Entropy is a scientific measure of a system’s thermal energy that is unavailable to do work. It is used to describe and measure the tendency of all things to move from order to disorder. If you own a car, make meals or have a family you know that everything is continually aging, altering and will someday devolve into components that will in turn descend into their own disorder. Think about it: everything is continually changing, including nature, our bodies and the human systems we ‘know’ to be reliable.

Entropy is often used by fundamentalists to explain their opposition to evolution, suggesting that order couldn’t have come from disorder. Fundamentalists are not just people holding contrary opinions, they truly believe a learned narrative that the past is more orderly and dependable which is why we should remain there. It also explains why fundamentalists are frustrated and threatened when the world changes around them.

You will recall that, while fighting to maintain the status quo, these conservative forces have often become the enemies of healthy new discoveries. In fact, bible believing Christians were responsible for all sorts of oddities that later evolved: convicting Galileo of heresy for his progressive ideas, the belief that the bible should not be in the hands of common people, the ‘truth’ that slavery was how God had arranged society. Unfortunately there have been times when fundamentalism has become the face of Christianity and society has always suffered when that was the case.

I admit that at some level most of us prefer order and familiar lines and don’t know how to imagine life or God outside of those lines. While the past feels solid and good for most of us the irony is that entropy always did and always will make the past irrelevant. Whether we like it or not we can’t stand still.
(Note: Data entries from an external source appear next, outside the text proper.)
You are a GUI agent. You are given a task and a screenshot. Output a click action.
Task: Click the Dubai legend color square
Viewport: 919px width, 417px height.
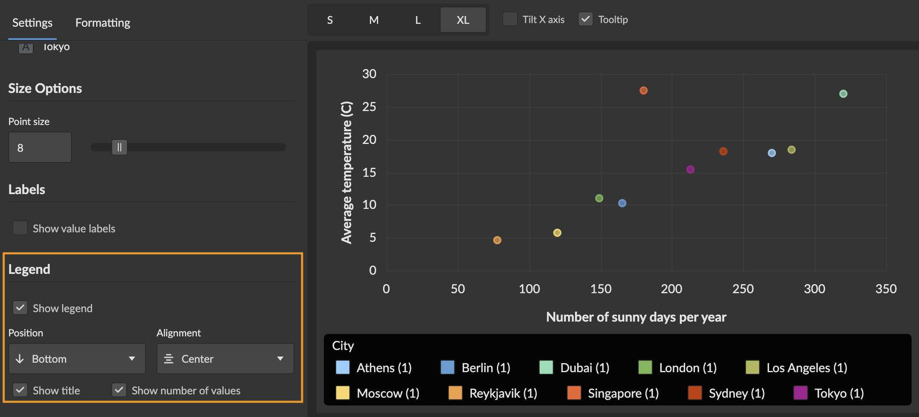[x=546, y=367]
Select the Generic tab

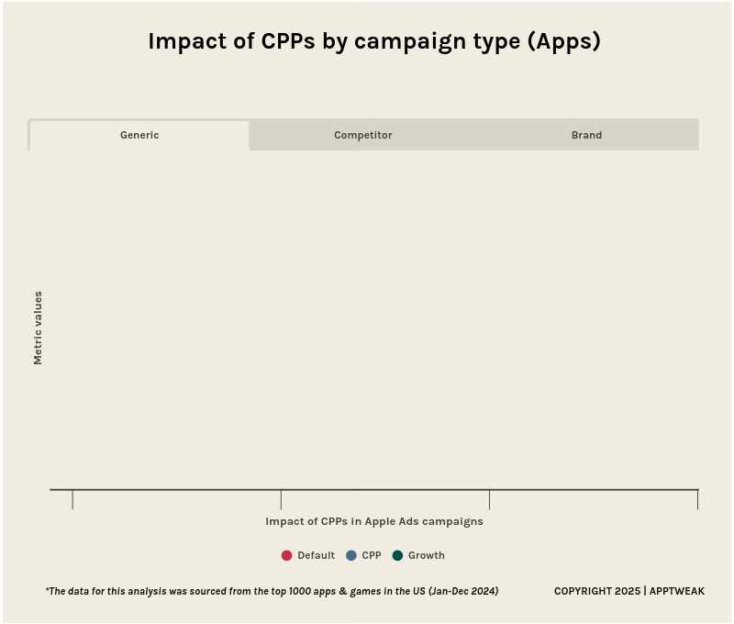pos(139,135)
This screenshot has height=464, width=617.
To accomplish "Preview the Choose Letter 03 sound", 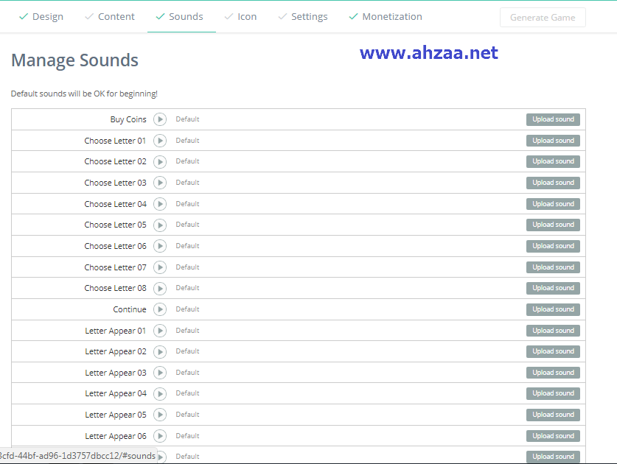I will [160, 183].
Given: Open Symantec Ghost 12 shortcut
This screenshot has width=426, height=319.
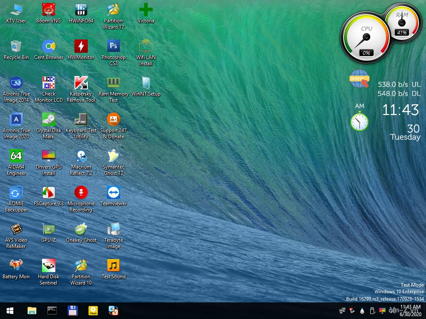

When it comes to things of God our lives are to extend beyond fear of change since, ‘… love has no fear, because perfect love expels all fear. If we are afraid, it is for fear of punishment, and this shows that we have not fully experienced his perfect love.’       – 1 John 4:18 (NLT)

I could go on for quite a while but the good news is there were always forward-facing Christians who knew entropy when they saw it and were able to imagine a new way. When I read history, especially Christian history, I am struck by how newness is built into the life of God’s world and the work of his people. Without innovation and freshness of thought, nothing worthwhile has ever happened and Christians have traditionally been innovators in science, academics, art, medicine, social activism, etc.

Staying the same is never an option: everything in nature and human organization needs to renew and rebirth and rethink. Remaining in place is to participate in slow death. Those of us who have experienced devastating personal loss understand the principle – moving ahead into unpredictable newness is never desirable or easy but it is the only option if we want to live.

Observation tells us that newness is part of God’s plan. Every yesterday gives way to Today and every Today births a new tomorrow. So in the end I am firmly in the entropy camp.

We seldom think of it this way but the story of the Cross is centred around the pre-condition of entropy followed by an innovative, unpredictable, disorderly act of God to bring newness and life to humans who were stuck in death.

Remember Isaiah’s words, speaking God’s mind:

“Forget the former things;
    do not dwell on the past.
See, I am doing a new thing!
    Now it springs up; do you not perceive it?

God always has something new and dis-orderly springing up. Do you see it? Are you looking?

Embrace it and walk into the next new thing God has for you.

I love fluffy clouds and pink or violet coloured horizons in particular. But the new skies are unending.